A Vision
The job given me by the Almighty Programmer was gatekeeper. The clouds parted below me and I could see a long sinewy line of expressions marching toward me in single file. Some looked like dates, others like digits and some (to be honest) looked like gibberish. One by one, they would try to get past me but I know no fear – for I am the RegularExpressionValidator.
The RegularExpressionValidator Control
The purpose of the RegularExpressionValidator control is to filter out unwanted or invalid input. It can be the first line of defense against input that is not formatted the way you want to see it. Correctly formatted expressions get through with no fanfare. Exceptions, however, cause the control to display its error message and the postback process is halted.
To demonstrate how this control works, let’s drop a few controls on a web form. I’m using Visual Studio .NET with code-behind and my language is VB. I’ve set my form to Flow Control but all that isn’t really necessary to understand the principles involved. Visual Studio has declared my control automatically with the following statement:
Protected WithEvents
RegularExpressionValidator1 As System.Web.UI.WebControls.RegularExpressionValidator
The rest is as easy as 1,2,3.
1. First I drop a text box on my form. This is where I enter my test expression. I’ll give the control an id of “txtText”.
<asp:TextBox id="txtTest" runat="server"> </asp:TextBox>
2. Next I drop a RegularExpressionValidator control on the form. I give this control an id of “RegularExpressionValidator1” since I’m not feeling very creative today. I set the “ControlToValidate” property to the id of the control I want to validate (which is the textbox I just created). I set the “ErrorMessage” property to what I want to display if the expression is not valid. I set the “ValidExpression” property to a regular expression that I want to use to compare against the input. In this case, I’ve just set the expression to the letter “m”.
<asp:RegularExpressionValidator id=”RegularExpressionValidator1″ runat=”server” ControlToValidate=”txtTest” ErrorMessage=”Sorry. You are not a valid expression!” ValidationExpression=”m”> </asp:RegularExpressionValidator>
3. Next I drop a button control on the form. This is just so we have a place for the cursor to go after we leave the textbox.
<asp:Button id=”Button1″ runat=”server” Text=”Submit”> </asp:Button>
Now we are ready to test our control that should only allow the letter “m” (lower case) to get by. If we enter “m” and press TAB or click the SUBMIT button, everything looks good – no error messages. If we leave the textbox blank, there is no error message either because the control only checks input that exists, not the existence of input. If, however, we enter any other character or digit the conrol’s error message will be displayed. In this case, the error message is “Sorry. You are not a valid expression!”
Now that we know how to use the control, what we really need is a primer on regular expressions. Then we can easily drop a RegularExpressionValidator control on our form, associate it with an entry in a text box and set the “ValidationExpression” property to what we want the input to look like.
Regular Expressions
The subject of regular expressions is often confusing but we are going to take an approach that will give you a basic understanding upon which you can build. Becoming proficient with regular expressions takes a lot of practice, just like anything else.

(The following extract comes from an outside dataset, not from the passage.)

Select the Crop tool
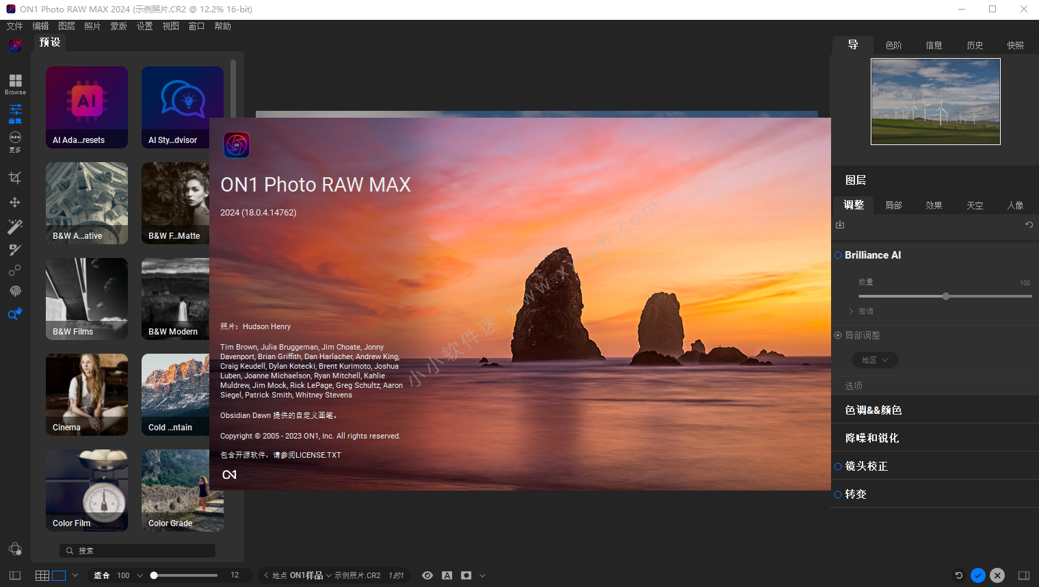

Regular expressions let us to search for certain patterns. In the case of our validator control, if we find the pattern in the textbox, the control is satisfied and let’s the text through to the promise land. If we do NOT find that pattern, the control is not happy and displays its error message. (This is not all we can do with regular expressions. We can also “search and replace” and reformat text. Just be aware that you can use regular expressions to find all instances of some word or phrase and replace it with another or reformat it. You can use them to mine documents for email addresses or URL’s. I’ll discuss that more fully in a future article.)
Character Matching
The easiest kind of matching we can do is “character matching”. That’s what we did when we put the letter “m” in our validator control. We are simply asking if the text is the letter “m” and nothing else. So the lowercase letter “m” passes but the uppercase “M” does not. If you enter “mom”, it does not pass because “mom” is not “m” – it is something more than just “m”.

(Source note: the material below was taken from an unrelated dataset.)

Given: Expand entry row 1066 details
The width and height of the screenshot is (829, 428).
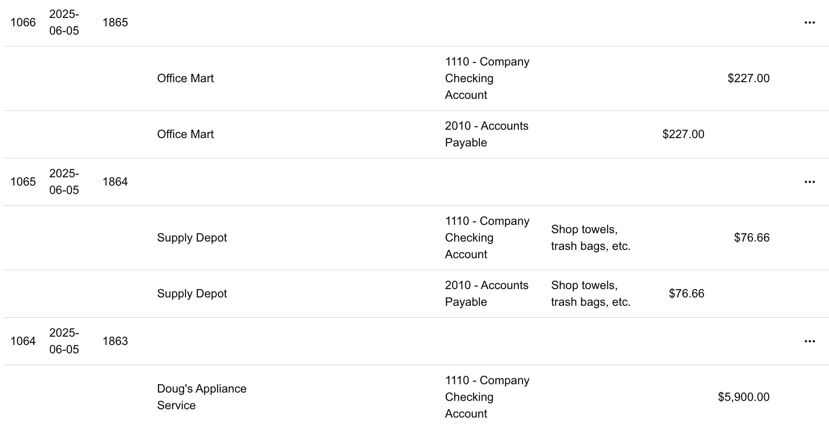Looking at the screenshot, I should pyautogui.click(x=24, y=23).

Character matching is not limited to a single character. If you use the regular expression “mom” then the only expression that matches will be “mom”. “MOM” will not work, “mommy” will not work and “I want my mom” will not work because none of these expressions is exactly equivalent to “mom”. OK, I think we are clear on that point.
A period is a special character that matches any single character. So the regular expression “m.m” would match “mom” or “mam” or “m9m”.

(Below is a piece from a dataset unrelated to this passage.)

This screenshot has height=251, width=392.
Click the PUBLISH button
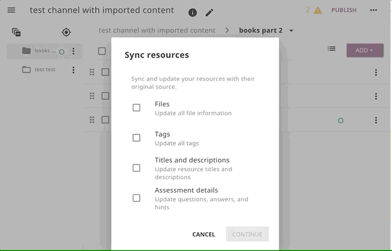(x=344, y=10)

You can search for a string that has a single character from a group of predetermined characters. For example: “m[ao]m” would match up with “mam” or “mom” because the middle letter is in the group [ao], but “m9m” would not match because “9” is not an “a” or an “o”.
You can search for a string that has a single character that is in a range. For example: “m[a-y]m” will match up with “mam” or “mbm” or “mcm” or any other letter in the middle so long as it is in the range [a-y]. The letter “z” is not in that range and all uppercase letters are not in that range.
Here is a list of the most common special characters that relate to character matching:
[xyz] Match any one character enclosed in the character set. Would match if the single letter was x or y or z. [a-e] Match any one character in the range a-e (or 1-9, etc). Would match if the character was greater or equal to a but less than or equal to e. [^xyz] Match any one character not enclosed in the character set. Would match any character exxcept x, y, and z. . Match any character except n. w Match any word character. Equivalent to [a-zA-Z_0-9]. W Match any non-word character. Equivalent to [^a-zA-Z_0-9]. d Match any digit. Equivalent to [0-9]. D Match any non-digit. Equivalent to [^0-9]. s Match any space character. Equivalent to [ trnvf]. S Match any non-space character. Equivalent to [^ trnvf]
Repetition Matching
The question mark is a special character that matches zero or one instances of the character that precedes it. So the regular expression “moms?” would match “mom” because the letter “s” appears zero times after “mom”. It would match “moms”, of course.
The asterisk is a special character that matches zero or more instances of the character that precedes it. So the regular expression “moms*” would match “mom” because the “s” appears zero times. It would match “moms” because the “s” appears once. It would also match “momsssssssss”.
The plus sign is a special character that matches one or more instances of the character that precedes it. So the regular expression “moms+” would match “moms” or “momsssss” but not “mom” because the s has not occurred at least once.
If you wanted to find a match on n instances of the preceding character, you can use {n}. For instance, the regular expression “moms{3}” would only match “momsss” because there are exactly three instances of the letter “s”. It would not match “moms” or “momss”. If you wanted to match the word “moon”, you could use the regular expression “moon” (the most direct method) or you could use “mo{2}n”.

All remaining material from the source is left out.